3 to be honored as 2017 Distinguished Alumni of Stillwater Area Public Schools

Three individuals will be honored for a lifetime of distinction after graduating from Stillwater Area High School. This year’s inductees include former White House chief of staff, a pioneering female photographer and a local media personality. They will join more than 80 others who have been named Distinguished Alumni since the award was first given in 1987.

This year’s class of Distinguished Alumni includes: Marilyn (Lynn) Abercrombie, class of 1948; Denis McDonough, class of 1988; and Lee Valsvik, class of 1978.

The three will be honored at a dinner at 5:30 p.m. Friday, June 2, and also the next day during the commencement ceremony for seniors graduating from Stillwater Area High School at Roy Wilkins Auditorium in St. Paul. The June 2 dinner at Lake Elmo Inn Event Center is open to the public and is sponsored by the high school and The Partnership Plan, a local education nonprofit that raises funds to enhance and enrich the education of students in Stillwater Area Public Schools. Tickets are available for $35 at partnershipplan.org/distinguished-alumni.

Marilyn "Lynn" Abercrombie
Marilyn “Lynn” Abercrombie

Marilyn “Lynn” (Bruette) Abercrombie, Class of 1948
Lynn Abercrombie traveled the world capturing rare images of exotic locations as a freelance photographer for the National Geographic magazine. Her career spanned more than three decades, with assignments to all seven continents. As a female photographer in a male-dominated profession, she served as an example of success for aspiring women, according to her nomination. She traveled with her husband, award-winning photographer Thomas Abercrombie, to many isolated and forbidding places which had never been seen by Americans. In a time before the internet and globalization, Abercrombie gave the nebulous idea of “foreign” faces feelings and identities in the minds of National Geographic subscribers, according to her nomination. As a complement to Thomas, Lynn’s freelance contributions to the National Geographic provided a feminine side to the story. Women and children felt more at ease being photographed by Lynn, and she was allowed to visit places often off-limits to men. Abercrombie also preserved and expanded her family’s legacy by editing and publishing the book, “Travelling the World for National Geographic,” which her husband wrote about their assignments. She graduated from Macalester College in 1952 with a degree in journalism.

Denis McDonough
Denis McDonough

Denis McDonough, Class of 1988
As White House chief of staff for President Barack Obama, Denis McDonough held a position commonly known as the second-most powerful job in America.

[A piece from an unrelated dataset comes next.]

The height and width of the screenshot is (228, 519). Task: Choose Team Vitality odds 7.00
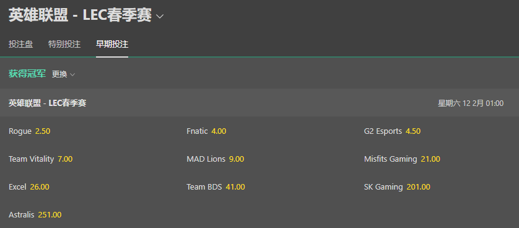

McDonough led the White House for the president’s entire second term — first as deputy national security adviser and then as chief of staff — and played a definitive role in shaping U.S. national security policy. From managing Russian aggression to new challenges in Asia, to terrorism and cybersecurity threats, McDonough understood the global factors that impact modern organizations and helped audiences identify the risks and opportunities that lay ahead, according to his nomination. Upon McDonough’s appointment to chief of staff in 2013, President Obama said, “Were it not for him, we wouldn’t be as effective a White House,” adding that he relied on McDonough’s intellect, judgment and advice. Prior to becoming one of the president’s closest advisers, McDonough worked as an aide to the House Foreign Affairs Committee, and served as a senior foreign policy advisory. He graduated from Saint John’s University with a B.A. summa cum laude in history and Spanish, traveled extensively throughout Latin America and taught high school in Belize. He graduated from Georgetown University’s Edmund A. Walsh School of Foreign Service. Even during his time in the White House, McDonough was a proud Pony alumnus and credited his education and involvement in high school activities for his success, according to his nomination.

Lee Valsvik
Lee Valsvik

Lee Valsvik, Class of 1978
Lee Valsvik began her radio and television career in the 1980s, and grew to become one of the best-known media personalities in the Twin Cities metro area. Hers was an accidental career choice. She originally went to Bemidji State University to study pre-med, but became interested in radio broadcasting after seeing a job opening at a local radio station. In her career she worked five of the metro’s largest radio stations and became a regular on television, making weekly appearances on KARE 11’s Saturday morning news program. During the late 80s and early 90s, the KDWB Morning Show that she co-hosted with Steve Cochran made 101.3 FM the top contemporary hit radio station in the Twin Cities. When not hosting her own radio show or appearing on television spots, Lee continually gives back to the community as a talented emcee for community fundraising events, according to her nomination, always stimulating an engaged audience to support community growth. She also serves on the Stillwater Foundation Board, and has worked to spearhead a youth-driven philanthropy program. She is a proud Pony alum and promotes the district through many of her public appearances, according to her nomination — she’s even been known to wear her own letter jacket at Pony Homecoming games.